Work instructions:
Search the data for the string "agent" and gather each line it is in.

The data:

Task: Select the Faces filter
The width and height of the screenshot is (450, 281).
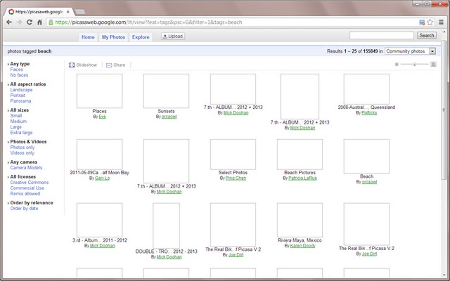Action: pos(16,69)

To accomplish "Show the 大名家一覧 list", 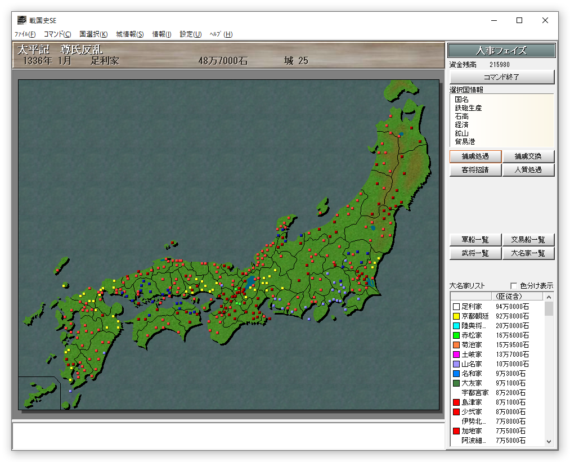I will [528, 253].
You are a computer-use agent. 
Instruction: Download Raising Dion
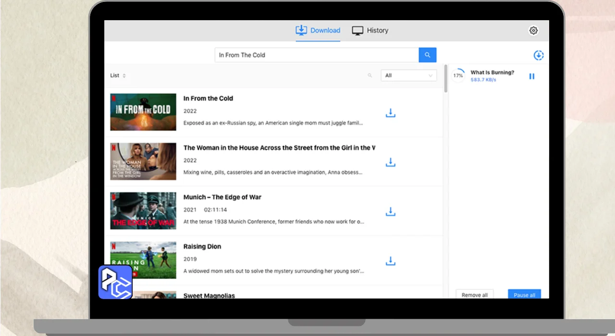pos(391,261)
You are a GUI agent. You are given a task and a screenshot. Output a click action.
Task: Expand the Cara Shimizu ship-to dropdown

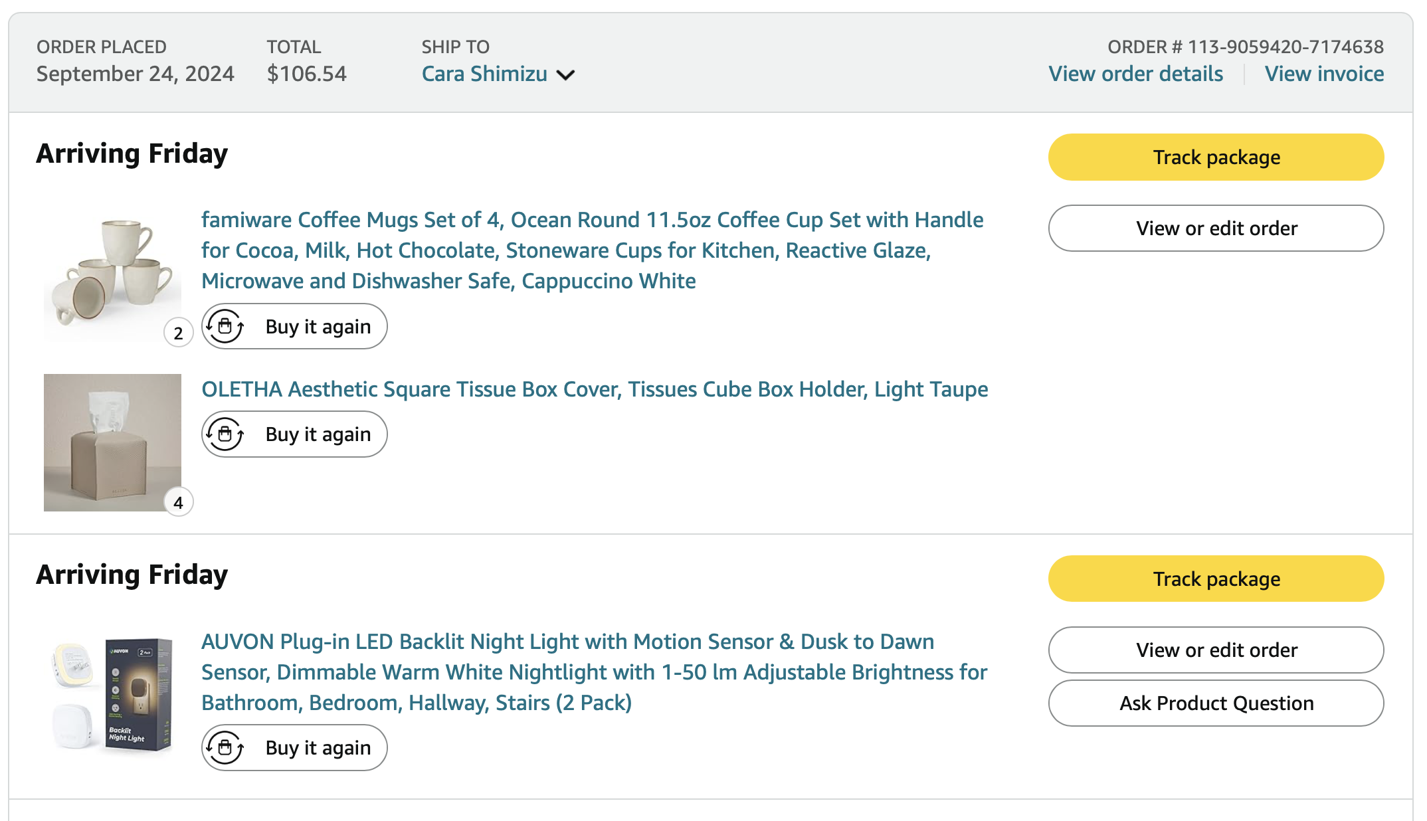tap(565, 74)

---

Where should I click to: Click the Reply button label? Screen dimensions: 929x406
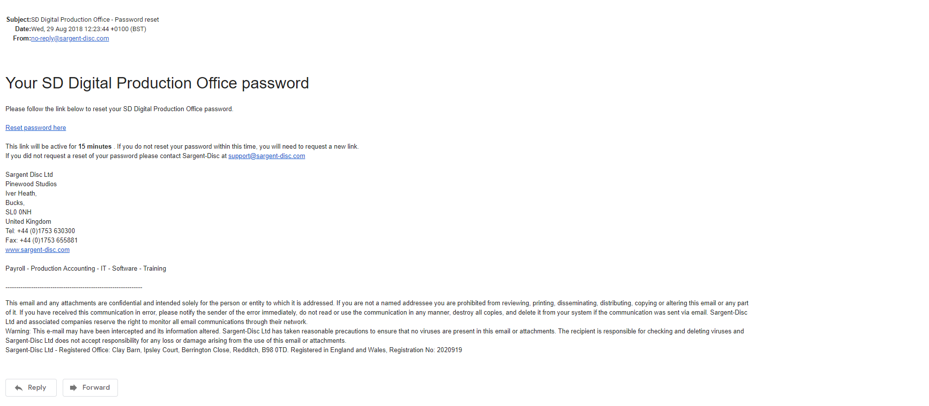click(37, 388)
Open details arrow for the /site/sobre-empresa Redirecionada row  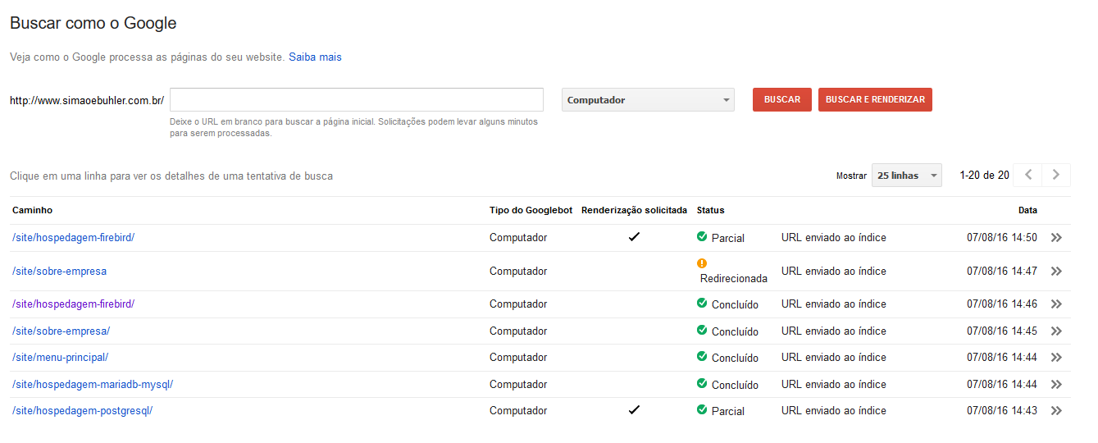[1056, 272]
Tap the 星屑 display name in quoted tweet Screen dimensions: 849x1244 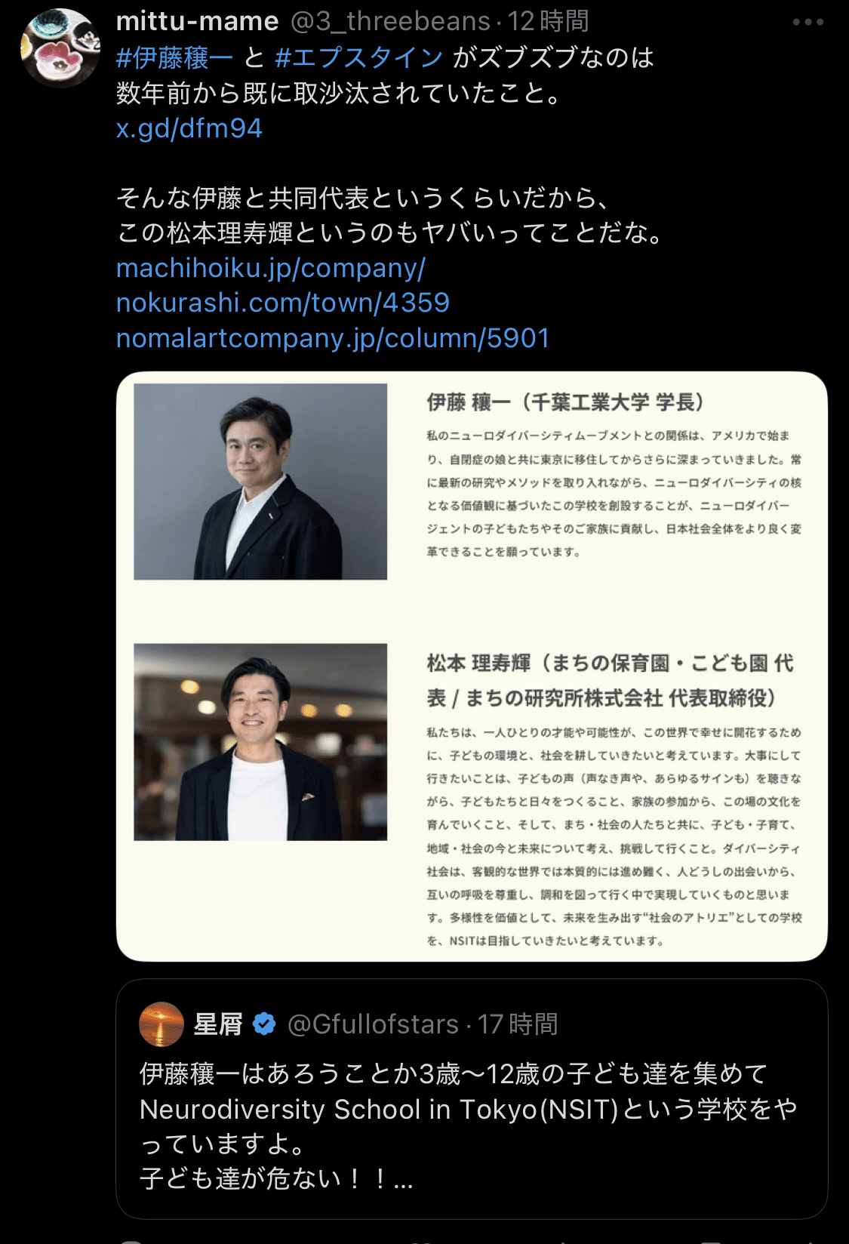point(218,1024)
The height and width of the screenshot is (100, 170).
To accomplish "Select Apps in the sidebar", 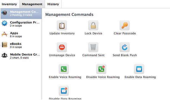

...

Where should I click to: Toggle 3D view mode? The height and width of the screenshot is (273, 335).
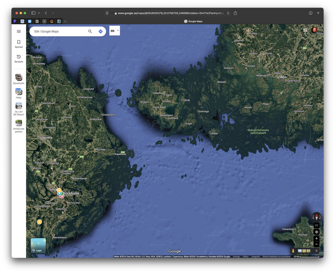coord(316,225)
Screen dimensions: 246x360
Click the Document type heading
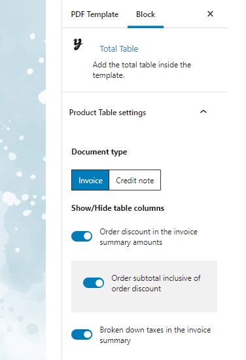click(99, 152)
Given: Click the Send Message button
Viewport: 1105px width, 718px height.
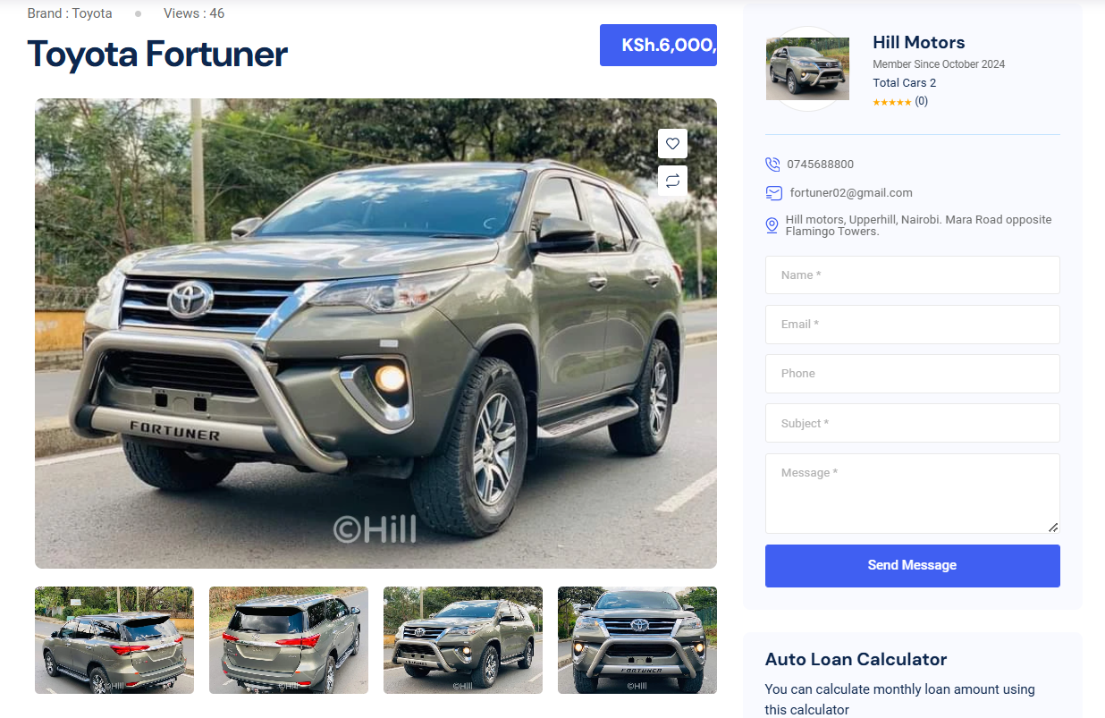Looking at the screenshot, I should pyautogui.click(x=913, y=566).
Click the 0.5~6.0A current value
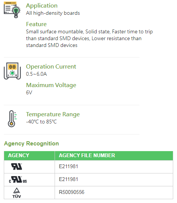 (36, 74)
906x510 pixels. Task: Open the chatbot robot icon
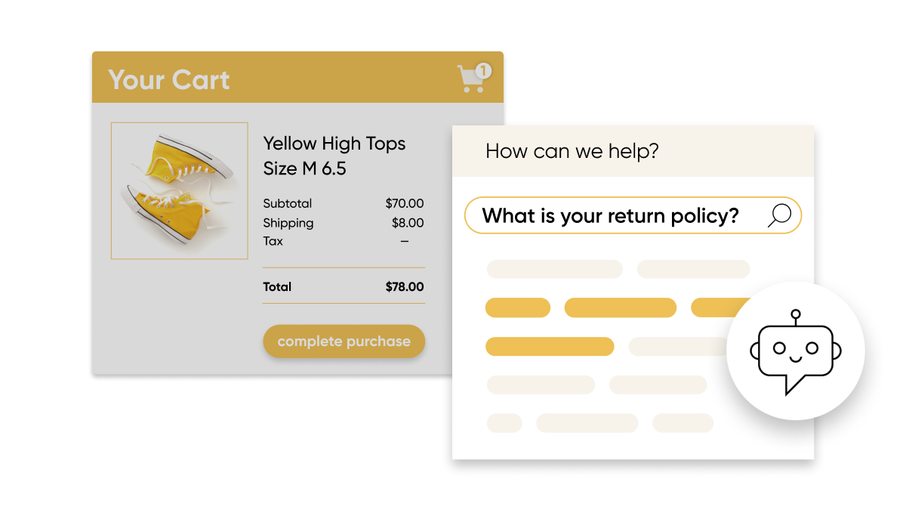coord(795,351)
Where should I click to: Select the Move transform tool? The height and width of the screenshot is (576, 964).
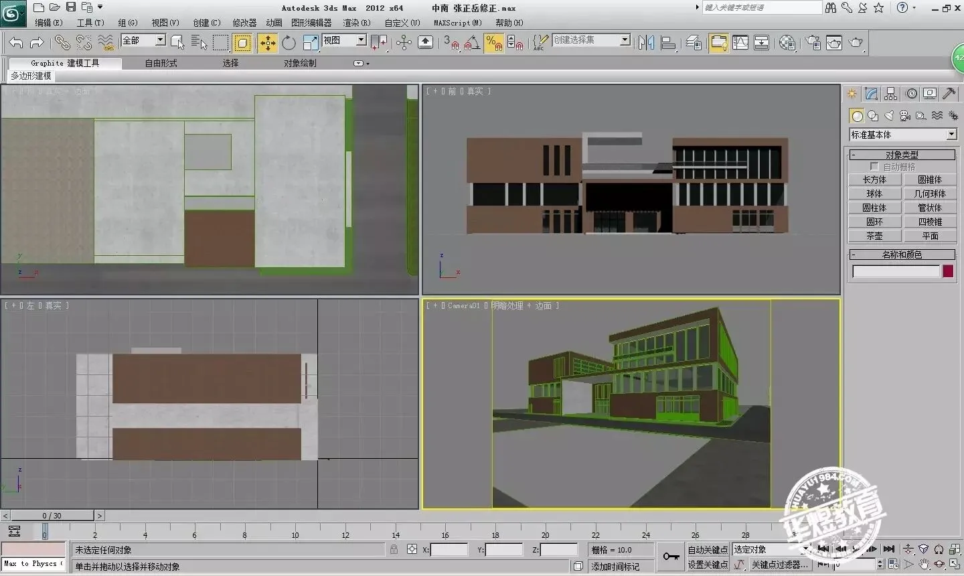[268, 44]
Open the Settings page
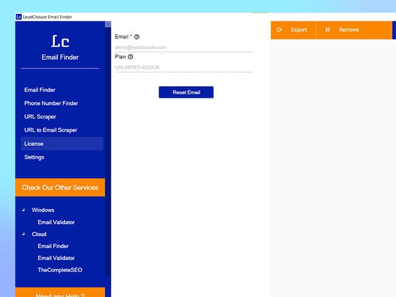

Written answer:
You are a computer-use agent. 
You are a GUI agent. You are given a task and a screenshot. Output a click action.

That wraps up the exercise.